Peripheral Neuropathy

The term peripheral neuropathy describes a problem with the functioning of the nerves outside of the spinal cord. The symptoms of a neuropathy may include numbness, weakness, burning pain (especially at night), and loss of reflexes. The pain may be severe and disabling.

There are many possible causes of peripheral neuropathy. Some of the most common causes include repetitive activities such as typing or working on an assembly line. In this case, the neuropathy may be isolated to the upper extremities, such as with carpal tunnel syndrome.

Pressure on a nerve can cause a peripheral neuropathy. For example, pressure on a nerve that comes out from the groin to the skin in front of the upper thigh can cause burning and tingling in this location. This particular problem is called meralgia paresthetica and can be caused by wearing a tight belt or other restrictive clothing. Additionally, it can result from being overweight or pregnant.
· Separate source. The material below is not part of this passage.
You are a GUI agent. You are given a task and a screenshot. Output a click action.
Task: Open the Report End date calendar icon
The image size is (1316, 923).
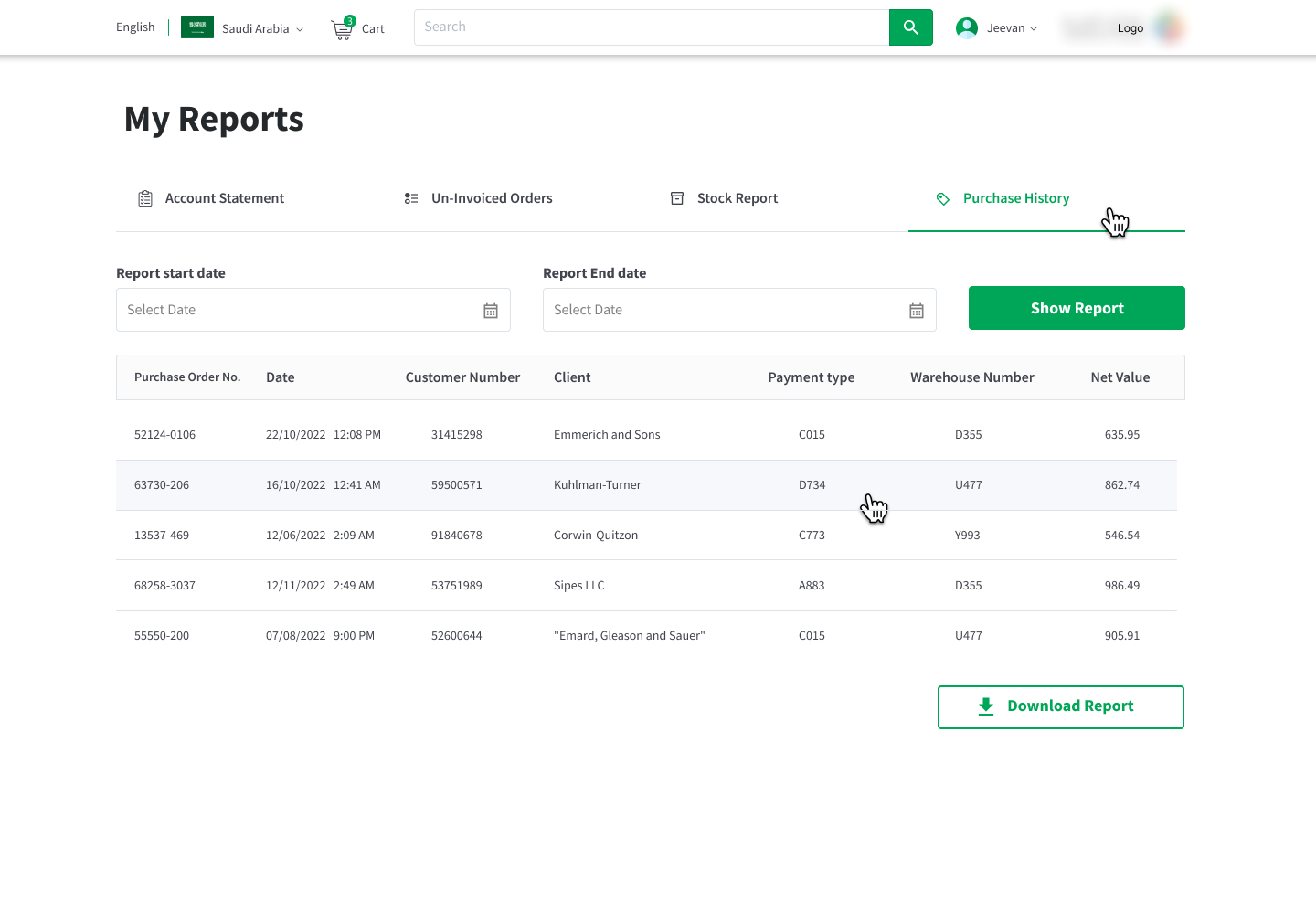tap(917, 311)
Many illnesses can result in peripheral neuropathy. Some examples include¬†diabetes, syphilis, AIDS, and kidney failure. Other causes include nutritional deficiencies, such as B-12 and folate deficiency, medications and chemical exposures. Medications known to cause peripheral neuropathy, include several AIDS drugs (DDC and DDI), antibiotics (metronidazole, an antibiotic used for Crohn’s disease, isoniazid used for TB), gold compounds (used for rheumatoid arthritis), some chemotherapy drugs (such as vincristine and others) and many others. Chemicals known to cause peripheral neuropathy include alcohol, lead, arsenic, mercury and organophosphate pesticides.

Some peripheral neuropathies are associated with diseases which are inherited (hereditary). Others are related to infectious processes (such as Guillian-Barre syndrome).